Aubrey, I suspect (based on the principle that you're designing from Germanic-language roots) that even if the grains weren't quite the same, they'd still
call it "corn", or whatever the German for that is. The question is, what (plants and/or knowledge of how to use them for food) would and wouldn't have made it through the Great Darkness? I expect any crops then ripening, and possibly even many trees, would have died---but then once light returned any seeds that hadn't been eaten in the cold darkness should still work as seeds, so long as they didn't get too cold.
In my own writing (while I haven't thought much about this) it'd be most reasonable for the food to
mostly be as it is here, since the continents on which most stories are mostly set were originally settled by people from our world, many quite probably bringing seed corn and whatnot with them ... (Which gives me an idea for a story ... but that's
way off topic for this thread

) There wouldn't be much different in the preparation than you'd find
somewhere in our world, since one of the principles of my "applied metaphysics" is that the "mundane" way is usually cheaper or otherwise better. (The one obvious exception is that, until the necessary industry for modern refrigeration developed, they'd use applied metaphysics to keep food safe and fresh when they could.)
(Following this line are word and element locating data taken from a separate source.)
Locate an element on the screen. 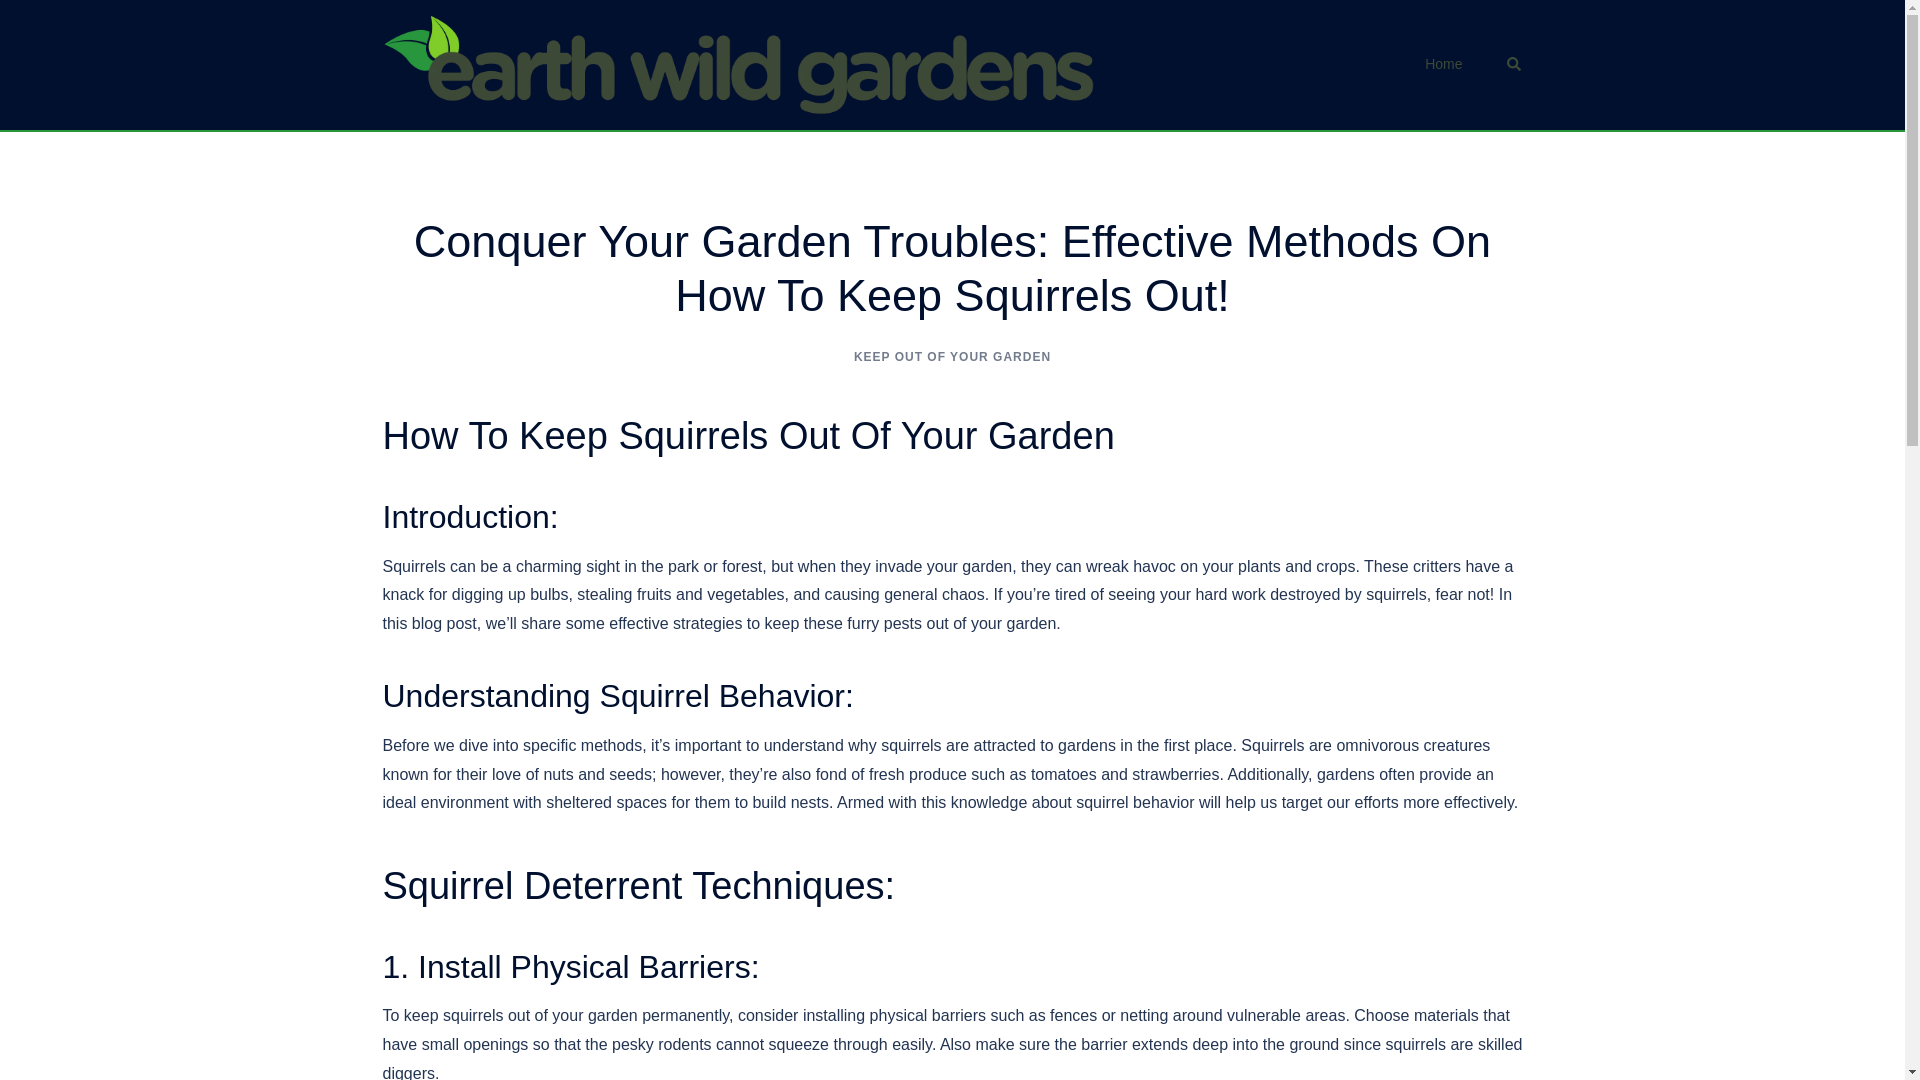 The image size is (1920, 1080). Earth Wild Gardens is located at coordinates (738, 64).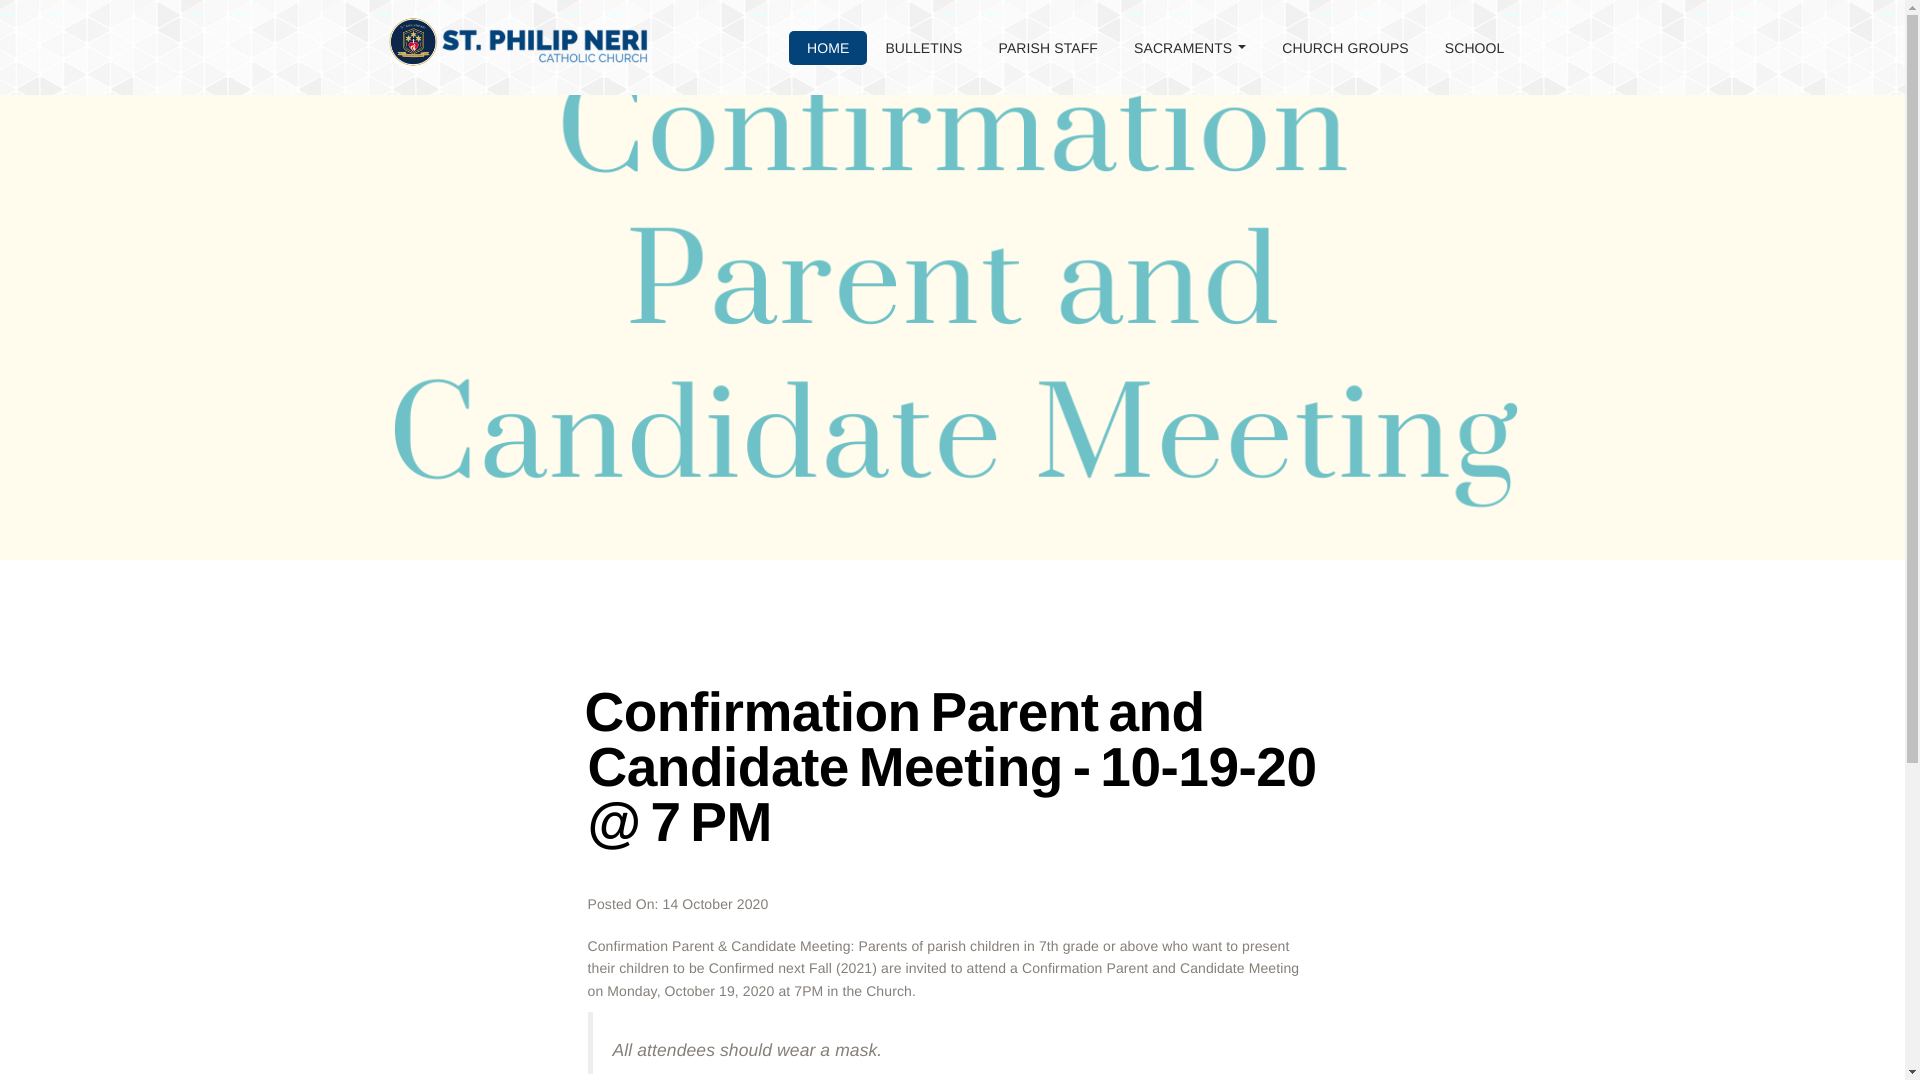  Describe the element at coordinates (923, 48) in the screenshot. I see `BULLETINS` at that location.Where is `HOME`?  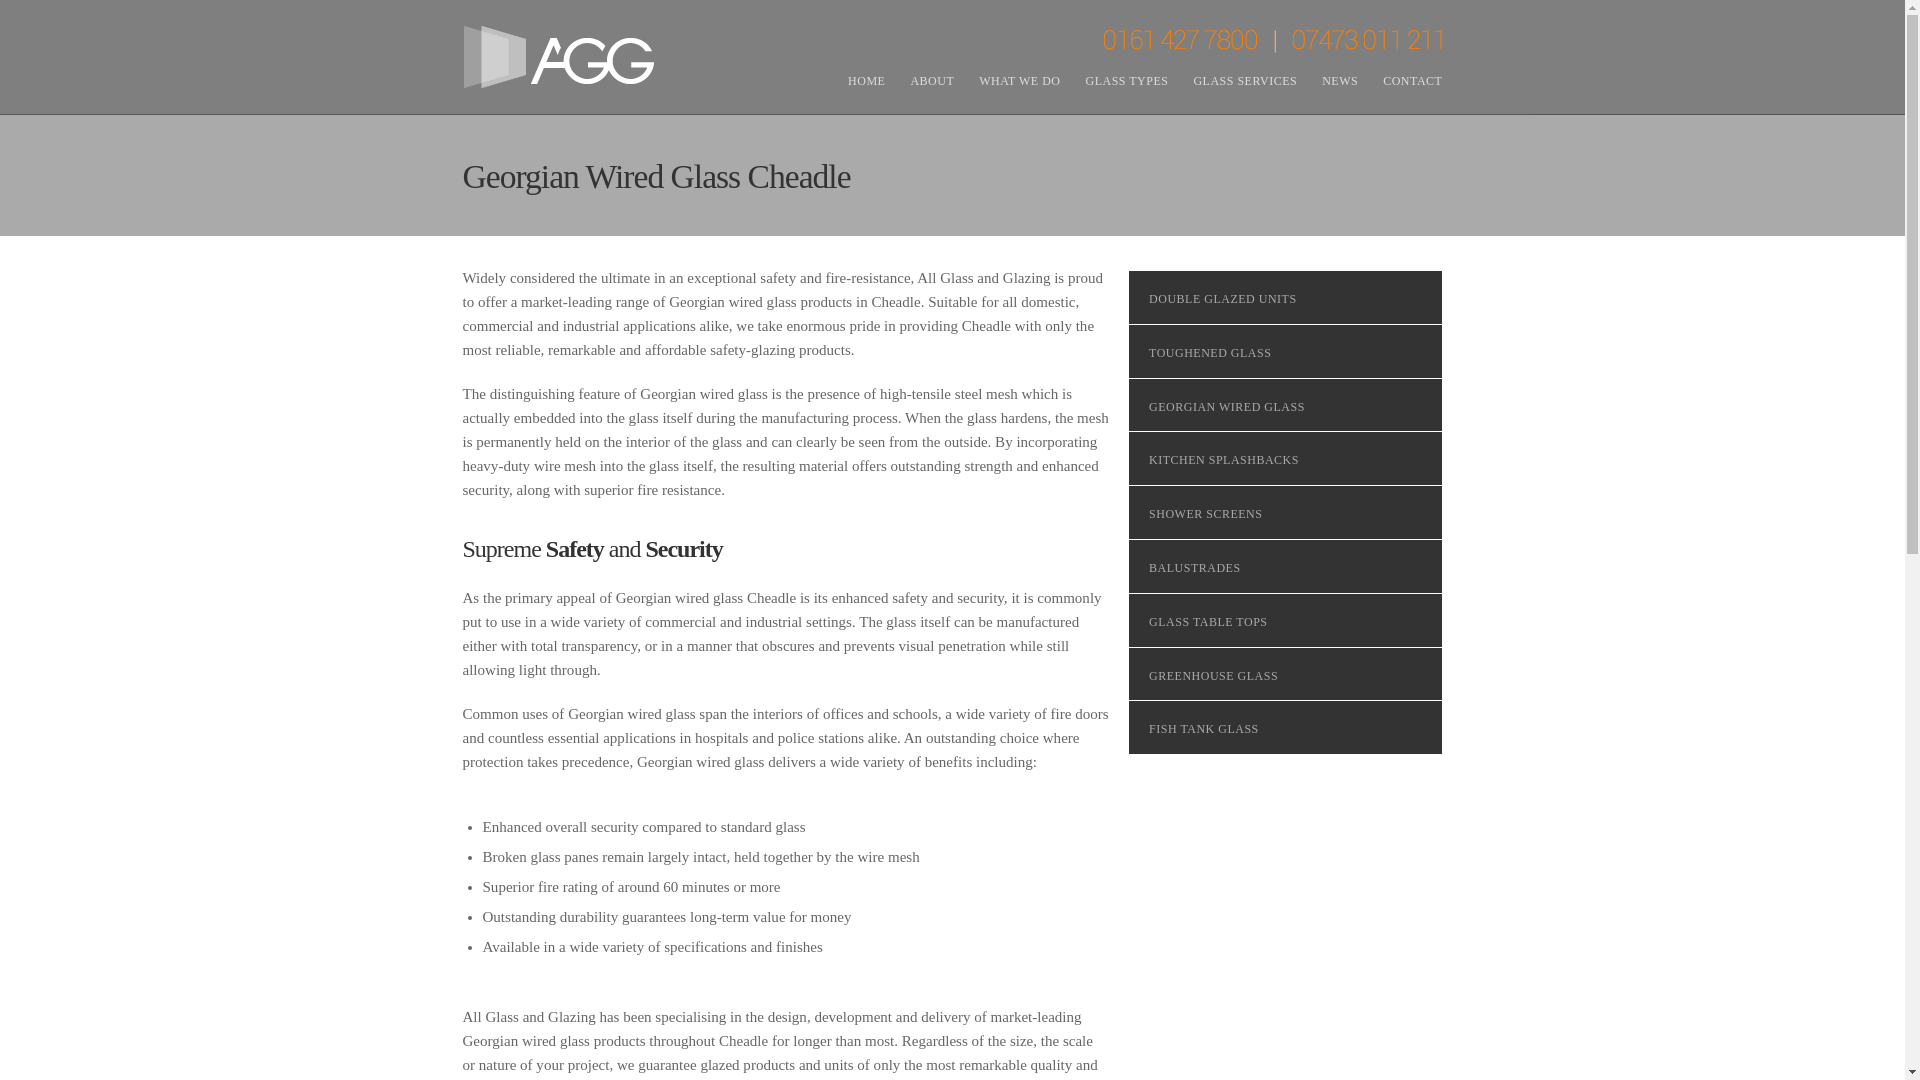
HOME is located at coordinates (866, 81).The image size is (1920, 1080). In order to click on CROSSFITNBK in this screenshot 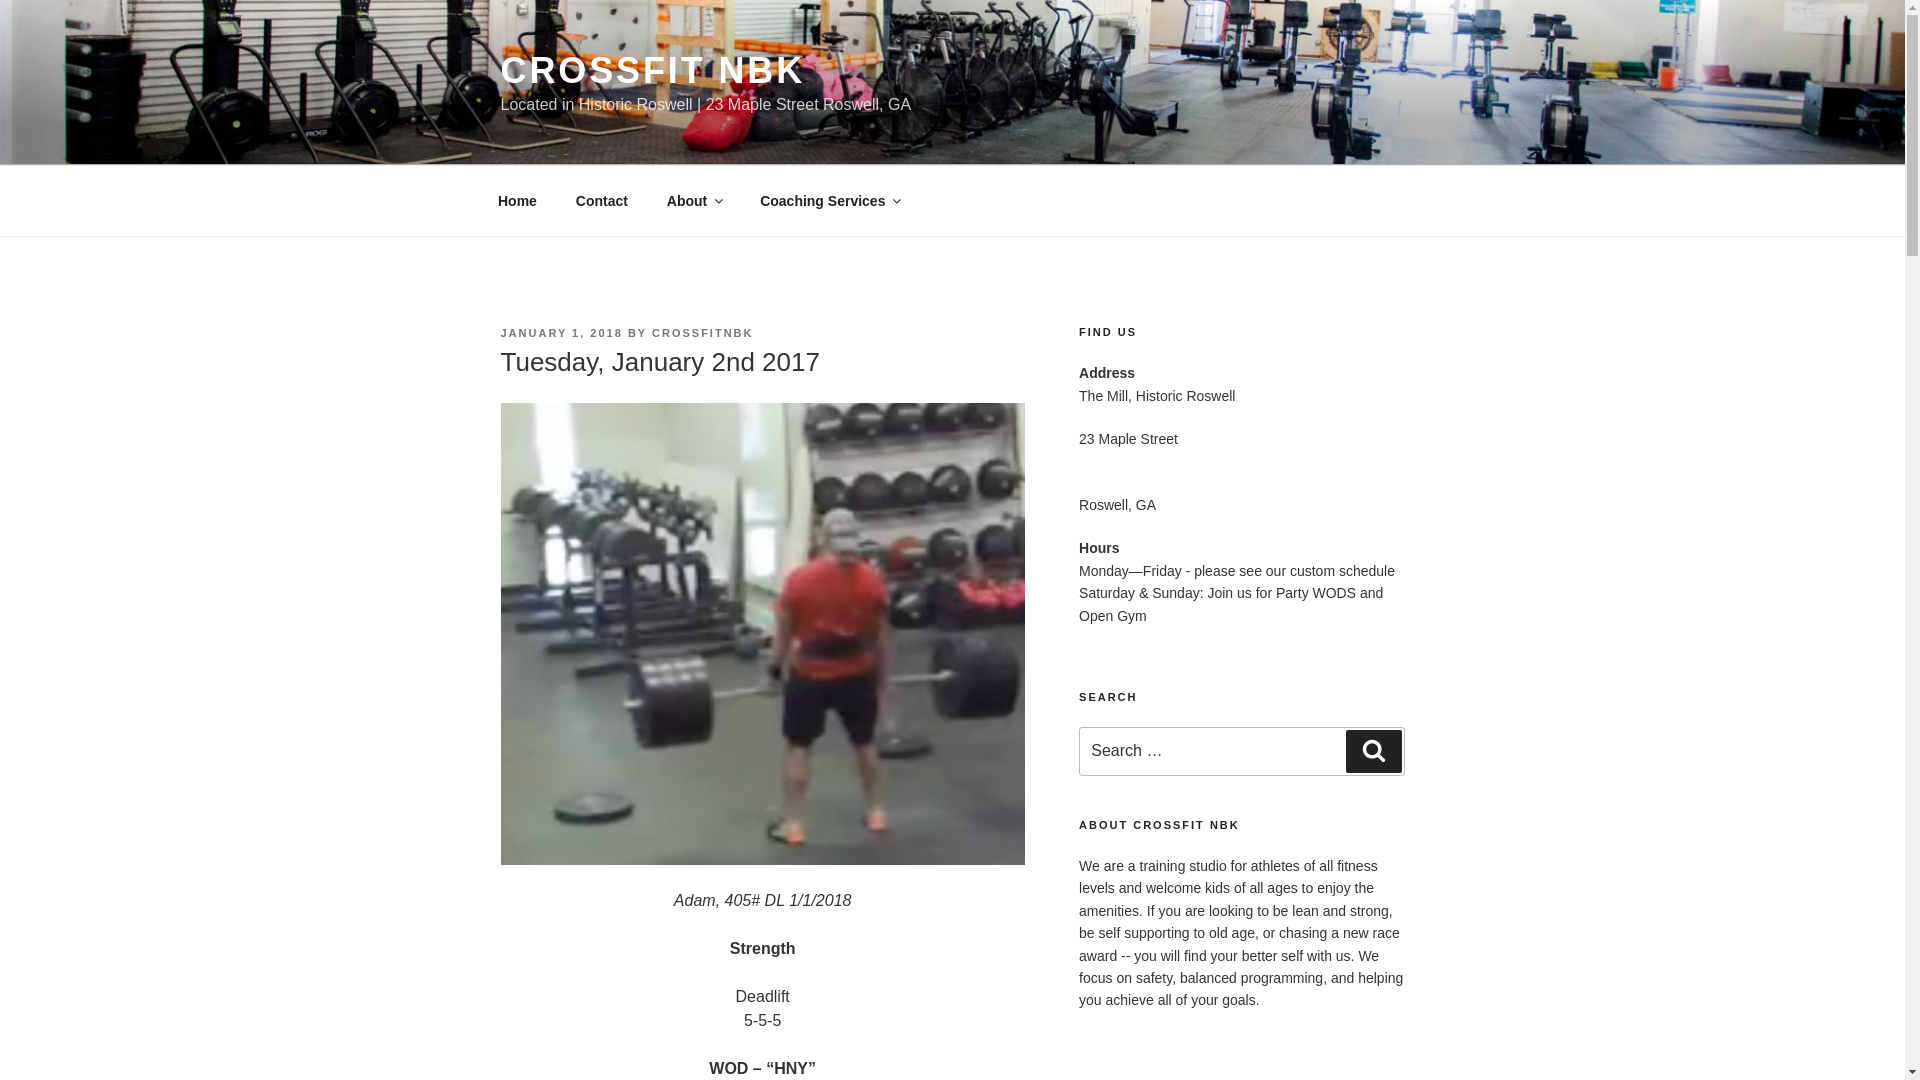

In re real-world "equivalents": If your work becomes sufficiently popular (may God provide!), and involves food notably, you may be asked to provide recipes. I know of two examples of this (though neither is a Christian author): I've read a collection of maps and other worldbuilding data about Anne McCaffrey's Pern (
The Dragon-lover's Guide to Pern I think was the title), which included a couple of recipes, including one for "klah", their stimulant beverage brewed from the bark of a Pernese tree (I think the "recipe" included tea, coffee, and chocolate, but I'm not sure). And there's a story in Patricia Wrede's anthology
Book of Enchantments about "The Frying Pan of Doom" that includes a cooking contest and, in passing, a description of the winning entry, a barbarian's "After-Battle Triple Chocolate Cake". And then in an author's note she says that immediately after reading the story, her editor called her to demand the recipe, so she created it and it's printed (in the barbarian's "original measurements and instructions" plus a "translation for modern kitchens") in the anthology after the story. (It's become a perennial favorite in our house.)